I found some code are missing for supervised/semi-supervised version of scGLUE when use_cell_type is given.

  1. The Classifier in sc.py is missing (line 480). My modification: class Classifier(torch.nn.Module):

      r"""
      Linear label classifier
    
      Parameters
      ----------
      n_hidden,
          Input dimensionality
      num_of_class
          Output dimensionality
      """
    
      def __init__(self, n_hidden, num_of_class):
          super(Classifier, self).__init__()
          self.cell = torch.nn.Sequential(
              torch.nn.Linear(n_hidden, num_of_class)
          )
    
      def forward(self, embedding):
          cell_prediction = self.cell(embedding)
          return cell_prediction
  2. The parameters of self.net.u2c are not included in the self.vae_opt in glue.py (line 321-328). My modification:

     if self.net.u2c:
         self.vae_optim = getattr(torch.optim, optim)(
             itertools.chain(
                 self.net.g2v.parameters(),
                 self.net.v2g.parameters(),
                 self.net.x2u.parameters(),
                 self.net.u2x.parameters(),
                 self.net.u2c.parameters()
             ), lr=self.lr, **kwargs
         )
        else:
            self.vae_optim = getattr(torch.optim, optim)(
                itertools.chain(
                    self.net.g2v.parameters(),
                    self.net.v2g.parameters(),
                    self.net.x2u.parameters(),
                    self.net.u2x.parameters()
                ), lr=self.lr, **kwargs
            )

Best,

Yuge

Jeff1995 commented 1 year ago

Hi Yuge! Thanks for the report.

I'm afraid the first fix is not necessary, as Classifier directly inherits from torch.nn.Linear, it will work just fine.

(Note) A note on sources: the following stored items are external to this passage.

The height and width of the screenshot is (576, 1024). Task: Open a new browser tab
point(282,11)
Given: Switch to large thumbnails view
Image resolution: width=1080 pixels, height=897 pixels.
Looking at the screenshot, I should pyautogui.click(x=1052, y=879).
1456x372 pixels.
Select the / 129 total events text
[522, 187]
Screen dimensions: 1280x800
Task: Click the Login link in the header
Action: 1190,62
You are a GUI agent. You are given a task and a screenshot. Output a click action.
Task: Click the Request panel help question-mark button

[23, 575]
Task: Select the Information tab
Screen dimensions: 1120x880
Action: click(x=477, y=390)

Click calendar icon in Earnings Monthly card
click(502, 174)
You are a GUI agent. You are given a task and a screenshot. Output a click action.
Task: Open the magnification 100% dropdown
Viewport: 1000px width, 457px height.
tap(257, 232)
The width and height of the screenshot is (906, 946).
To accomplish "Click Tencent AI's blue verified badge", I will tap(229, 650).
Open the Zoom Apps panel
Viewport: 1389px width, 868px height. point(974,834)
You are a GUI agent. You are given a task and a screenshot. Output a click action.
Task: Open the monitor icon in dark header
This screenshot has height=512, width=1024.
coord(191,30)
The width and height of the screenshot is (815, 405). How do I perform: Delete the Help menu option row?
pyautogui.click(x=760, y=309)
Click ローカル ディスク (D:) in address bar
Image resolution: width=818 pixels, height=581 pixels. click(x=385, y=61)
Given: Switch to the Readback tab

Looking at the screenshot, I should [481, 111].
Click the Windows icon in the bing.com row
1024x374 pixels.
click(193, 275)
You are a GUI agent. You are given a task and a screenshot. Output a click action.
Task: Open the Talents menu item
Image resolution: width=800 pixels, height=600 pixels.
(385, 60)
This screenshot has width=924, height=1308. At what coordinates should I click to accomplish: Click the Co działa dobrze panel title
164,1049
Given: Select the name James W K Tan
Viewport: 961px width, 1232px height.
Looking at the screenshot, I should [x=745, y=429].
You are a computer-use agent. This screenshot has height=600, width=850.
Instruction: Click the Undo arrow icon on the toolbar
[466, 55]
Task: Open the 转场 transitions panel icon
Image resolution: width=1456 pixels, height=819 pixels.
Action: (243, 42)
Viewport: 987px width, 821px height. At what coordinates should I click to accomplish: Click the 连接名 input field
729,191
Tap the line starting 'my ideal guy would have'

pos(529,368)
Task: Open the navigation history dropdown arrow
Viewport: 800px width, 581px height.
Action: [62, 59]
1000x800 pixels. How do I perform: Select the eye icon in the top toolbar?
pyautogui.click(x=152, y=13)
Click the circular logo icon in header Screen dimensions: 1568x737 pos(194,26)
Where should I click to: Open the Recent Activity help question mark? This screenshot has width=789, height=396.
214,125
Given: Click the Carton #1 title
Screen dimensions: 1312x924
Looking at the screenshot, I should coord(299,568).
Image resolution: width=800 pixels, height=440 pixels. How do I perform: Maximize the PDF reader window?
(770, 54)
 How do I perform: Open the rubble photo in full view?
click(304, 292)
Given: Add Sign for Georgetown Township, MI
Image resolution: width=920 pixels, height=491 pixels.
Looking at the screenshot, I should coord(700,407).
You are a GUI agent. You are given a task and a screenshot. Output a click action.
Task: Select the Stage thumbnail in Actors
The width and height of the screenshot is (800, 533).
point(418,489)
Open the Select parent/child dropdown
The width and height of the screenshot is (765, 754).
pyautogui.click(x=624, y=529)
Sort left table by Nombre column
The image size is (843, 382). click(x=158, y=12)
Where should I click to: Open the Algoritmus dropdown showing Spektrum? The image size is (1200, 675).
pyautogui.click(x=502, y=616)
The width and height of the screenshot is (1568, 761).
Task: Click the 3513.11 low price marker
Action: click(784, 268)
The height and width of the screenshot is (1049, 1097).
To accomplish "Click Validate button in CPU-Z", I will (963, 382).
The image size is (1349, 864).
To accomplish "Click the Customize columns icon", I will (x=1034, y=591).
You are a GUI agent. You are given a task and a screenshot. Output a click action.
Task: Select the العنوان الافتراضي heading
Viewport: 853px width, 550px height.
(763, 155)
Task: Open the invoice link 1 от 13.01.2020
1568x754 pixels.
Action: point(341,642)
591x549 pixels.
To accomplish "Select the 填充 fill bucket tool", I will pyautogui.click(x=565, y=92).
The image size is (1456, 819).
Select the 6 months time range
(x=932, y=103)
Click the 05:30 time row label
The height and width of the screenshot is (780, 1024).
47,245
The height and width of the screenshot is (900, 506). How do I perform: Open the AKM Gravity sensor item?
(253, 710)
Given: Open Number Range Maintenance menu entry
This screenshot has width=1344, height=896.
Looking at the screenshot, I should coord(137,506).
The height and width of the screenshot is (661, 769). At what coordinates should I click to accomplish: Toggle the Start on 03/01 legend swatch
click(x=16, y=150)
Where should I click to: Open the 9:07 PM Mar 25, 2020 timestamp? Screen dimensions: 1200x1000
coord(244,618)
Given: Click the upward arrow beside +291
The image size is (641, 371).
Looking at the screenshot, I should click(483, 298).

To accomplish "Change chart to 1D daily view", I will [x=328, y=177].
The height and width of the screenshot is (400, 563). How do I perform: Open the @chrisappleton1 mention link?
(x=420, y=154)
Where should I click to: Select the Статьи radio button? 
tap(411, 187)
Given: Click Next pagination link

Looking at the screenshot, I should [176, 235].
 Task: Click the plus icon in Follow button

The second problem is valid though and the fix is correct. However, scglue.models.glue.GLUE does not define u2c, only scglue.models.scglue.SCGLUE does, so I guess it makes more sense to put the fix in scglue.models.scglue.SCGLUETrainer (scglue.py:L205). Also, the same issue exists for SCCLUE (scclue.py:L600). Do you wish to create a pull request for that? Or if you're busy with other work I can fix it myself.

Thanks again for the report and proposed fixes! These are important issues.

AprilYuge commented 1 year ago

Hi Zhijie,

Thanks for your reply! You are right that Classifier should be fine by inherting from torch.nn.Linear. For the second point, I modified inside GLUETrainer instead of scGLUETrainer because that's where self.vae_optim is defined, but we can also overwrite that inside scGLUETrainer if self.net.u2c is not None.

I can submit a pull request these days.

Best,

Yuge

Jeff1995 commented 1 year ago

Well that's great! I'd prefer the fix inside scglue.py and scclue.py, and preserve glue.py as a reference implementation of the framework that does not involve supervised classification. Let me know when you have the PR ready.

AprilYuge commented 1 year ago

Hi Zhijie,

Sorry for the late reply. I just submitted a PR for this issue. Take a look when you have time.

Thanks,

Yuge

Jeff1995 commented 1 year ago

Thank you for the contribution! I have merged the PR.